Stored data
-------------------------

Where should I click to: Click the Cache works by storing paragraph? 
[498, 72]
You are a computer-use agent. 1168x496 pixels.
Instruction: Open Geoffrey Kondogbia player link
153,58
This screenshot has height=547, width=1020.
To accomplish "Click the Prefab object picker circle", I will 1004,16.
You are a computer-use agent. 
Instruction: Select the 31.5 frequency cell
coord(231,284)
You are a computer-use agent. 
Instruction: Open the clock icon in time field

-------------------------

> What you should do: Each line, beginning at the one that contains "Instruction: Select the 31.5 frequency cell" and continuing through the end of the records, must be written out exactly, first and last included.

> Your response:
Instruction: Select the 31.5 frequency cell
coord(231,284)
You are a computer-use agent. 
Instruction: Open the clock icon in time field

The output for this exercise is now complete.